Segment Start: Material to process

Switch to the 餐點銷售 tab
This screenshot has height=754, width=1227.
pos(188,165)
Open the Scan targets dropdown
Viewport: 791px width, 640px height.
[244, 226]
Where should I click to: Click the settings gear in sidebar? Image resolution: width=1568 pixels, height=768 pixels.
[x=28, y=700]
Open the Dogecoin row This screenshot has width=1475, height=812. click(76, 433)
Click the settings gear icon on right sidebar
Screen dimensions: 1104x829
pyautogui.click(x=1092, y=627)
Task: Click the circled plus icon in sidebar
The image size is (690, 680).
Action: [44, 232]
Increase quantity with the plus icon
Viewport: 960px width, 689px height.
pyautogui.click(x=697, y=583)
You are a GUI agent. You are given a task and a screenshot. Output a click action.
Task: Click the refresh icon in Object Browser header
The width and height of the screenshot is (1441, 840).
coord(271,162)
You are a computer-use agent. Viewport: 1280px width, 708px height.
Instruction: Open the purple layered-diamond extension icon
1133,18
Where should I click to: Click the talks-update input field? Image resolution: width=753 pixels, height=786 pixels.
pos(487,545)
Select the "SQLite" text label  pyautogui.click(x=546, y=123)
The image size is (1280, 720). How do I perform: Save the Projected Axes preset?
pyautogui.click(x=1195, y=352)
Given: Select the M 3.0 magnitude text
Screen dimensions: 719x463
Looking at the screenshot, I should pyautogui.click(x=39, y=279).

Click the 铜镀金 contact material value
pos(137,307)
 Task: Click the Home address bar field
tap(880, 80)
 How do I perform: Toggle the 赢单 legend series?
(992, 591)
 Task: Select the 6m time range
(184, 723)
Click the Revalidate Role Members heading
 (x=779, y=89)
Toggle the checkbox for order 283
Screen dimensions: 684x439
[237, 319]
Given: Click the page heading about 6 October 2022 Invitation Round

Segment End: Material to process

Activity: From the line holding "This screenshot has height=754, width=1227." down to the last line of the records above, restate each line exactly as written.

Task output:
This screenshot has height=754, width=1227.
pos(188,165)
Open the Scan targets dropdown
Viewport: 791px width, 640px height.
[244, 226]
Where should I click to: Click the settings gear in sidebar? Image resolution: width=1568 pixels, height=768 pixels.
[x=28, y=700]
Open the Dogecoin row This screenshot has width=1475, height=812. click(76, 433)
Click the settings gear icon on right sidebar
Screen dimensions: 1104x829
pyautogui.click(x=1092, y=627)
Task: Click the circled plus icon in sidebar
The image size is (690, 680).
Action: [44, 232]
Increase quantity with the plus icon
Viewport: 960px width, 689px height.
pyautogui.click(x=697, y=583)
You are a GUI agent. You are given a task and a screenshot. Output a click action.
Task: Click the refresh icon in Object Browser header
The width and height of the screenshot is (1441, 840).
coord(271,162)
You are a computer-use agent. Viewport: 1280px width, 708px height.
Instruction: Open the purple layered-diamond extension icon
1133,18
Where should I click to: Click the talks-update input field? Image resolution: width=753 pixels, height=786 pixels.
pos(487,545)
Select the "SQLite" text label  pyautogui.click(x=546, y=123)
The image size is (1280, 720). How do I perform: Save the Projected Axes preset?
pyautogui.click(x=1195, y=352)
Given: Select the M 3.0 magnitude text
Screen dimensions: 719x463
Looking at the screenshot, I should pyautogui.click(x=39, y=279).

Click the 铜镀金 contact material value
pos(137,307)
 Task: Click the Home address bar field
tap(880, 80)
 How do I perform: Toggle the 赢单 legend series?
(992, 591)
 Task: Select the 6m time range
(184, 723)
Click the Revalidate Role Members heading
 (x=779, y=89)
Toggle the checkbox for order 283
Screen dimensions: 684x439
[237, 319]
Given: Click the page heading about 6 October 2022 Invitation Round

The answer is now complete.